HONOLULU (KHON2) — The shooting at Pearl Harbor Naval Shipyard sent shockwaves through the military and civilian workforces from Hawaii to Washington, D.C. A broad network of support services was rolled out immediately after the incident to help victims, families, and coworkers. Many connected to the shipyard and the military say the reverberations will be felt for quite some time.
As people begin to process how could this happen in Hawaii, Always Investigating sought answers about what transpired, and what help is out there to sort out the impact and the repercussions.
According to base officials, watchstanders serve as sentries for vessels when in port or in drydock. The watchstander is typically a member of a ship’s or submarine’s own crew, and watchstanders are armed during their patrol. Other joint-base officials provide security at gates or as roving patrols. As shots rang out from firearms in the hands of a sailor stationed to the USS Columbia on Wednesday afternoon, a convergence of law enforcement reached the scene while base went into lockdown mode.
Jamie Hiranaka is president of the International Federation of Professional and Technical Engineers, Local 121, the union that represents shipyard workers. She been at the hospital with the survivor and told KHON2: “We are thankful that our third member is in stable condition and IFPTE Local 121 wishes our member a speedy recovery.”
As for the thousands of other shipyard workers at the site – which is one of Hawaii’s largest employers — Hiranaka says: “Some were witnesses, others heard the gunshots, others locked down into the closest building they could find but most were locked in their offices not knowing was happening. ”
Base officials tell me law enforcement interviewed about 100 witnesses Wednesday night.
Hiranaka calls it “an experience that will forever be ingrained in the minds of our members and all the workers at Pearl Harbor Naval Shipyard. Many emotions were felt yesterday but most were of fear, terror, sadness, and grief.
The tragedy comes near the 78th anniversary of the Pearl Harbor attack. KHON2 spoke with Herb Elfring, a 97-year-old survivor who came in all the way from Jackson, Michigan, for the anniversary.
KHON2 asked Elfring: “When you heard of the events what did you think?”
“It’s going on all over the world right now,” Elfring said. “You just don’t know where it’s going to happen or when it’s going to happen. It’s a crazy, crazy situation. You definitely would not expect this to happen on a base like this.”
KHON2 asked Elfring: “Does it make a mark on the upcoming celebrations?”
“It’s bound to have some effect I suppose,” Elfring said, “but I am sure we will carry on.”
Carry on, Elfring says, just as they had to in the immediate aftermath of the Pearl Harbor attack on Dec. 7, 1941.
“It was a very quiet Sunday morning at our camp,” Elfring recalls about Dec. 7, 1941, when he was stationed at an Army camp down the shore from Pearl Harbor, “but we could hear some bombing and so forth going on down toward Pearl Harbor. We could hear the bombing but couldn’t really see much of what was going on and just thought it was another exercise.”
That quickly changed.
“The first Zero airplane came over and strafed the camp, and I was right by the corner of our barracks reading the bulletin board, when that line of strafing shells went right past me about 15 feet away,” Elfring recalls. “I looked up and saw that airplane with a red ball on the fuselage that I know it wasn’t our airplane, it was the Japanese plane.”

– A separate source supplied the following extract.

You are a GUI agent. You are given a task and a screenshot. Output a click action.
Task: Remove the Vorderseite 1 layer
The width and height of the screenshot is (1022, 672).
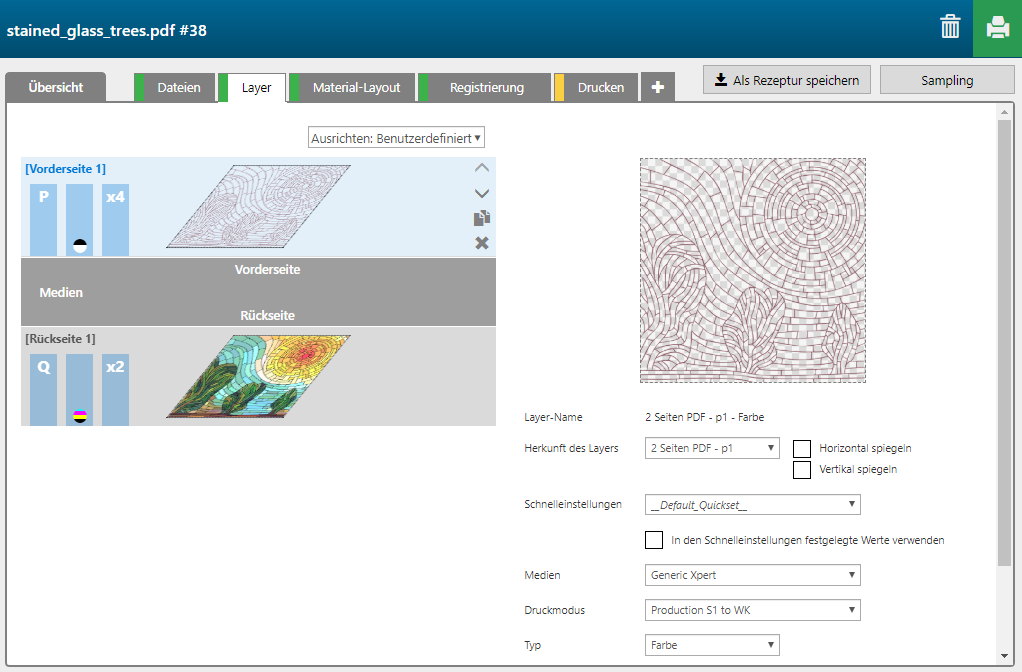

“Everybody did their own part I guess you might say, and we jumped from peacetime to wartime basis in a hurry,” Elfring said. “Everyone played their part.”
Elfring said everyone will play their part again to rebound from the latest tragedy.
The shipyard workers’ parent union out of Washington, D.C., said in a statement: “No worker should have to go to work without the expectation of safely returning to their family and loved ones.”
The union and their partner trades council have been tending to members during the aftermath including being with the surviving victim at the hospital.
Per the survivor’s wishes, we are not identifying him at this time.
The shipyard-affiliated trades Council said in a statement “Our Hawaii Metal Trades Council is a tight-knit community. The repercussions of this senseless tragedy will surely be felt for a long time to come. Federal workers are the backbone of our country. They deserve to be safe at work.”
As for military personnel, they have access to crisis resources and a special crisis services set up at the Military Family Support Center near the base. The base spokesperson tells me it is being handled by staff counselors.
We asked if there was any record of any workplace complaints, threats or bullying previously between the shooter and any of the victims, or any disciplinary record of past incidents. The base spokesperson did not have any specifics from the investigation to disclose at this time.
The state labor department tells us they expect this will remain a solely federal investigation, even though local civilian employees were affected. We will continue to follow up on new findings from the federal investigations.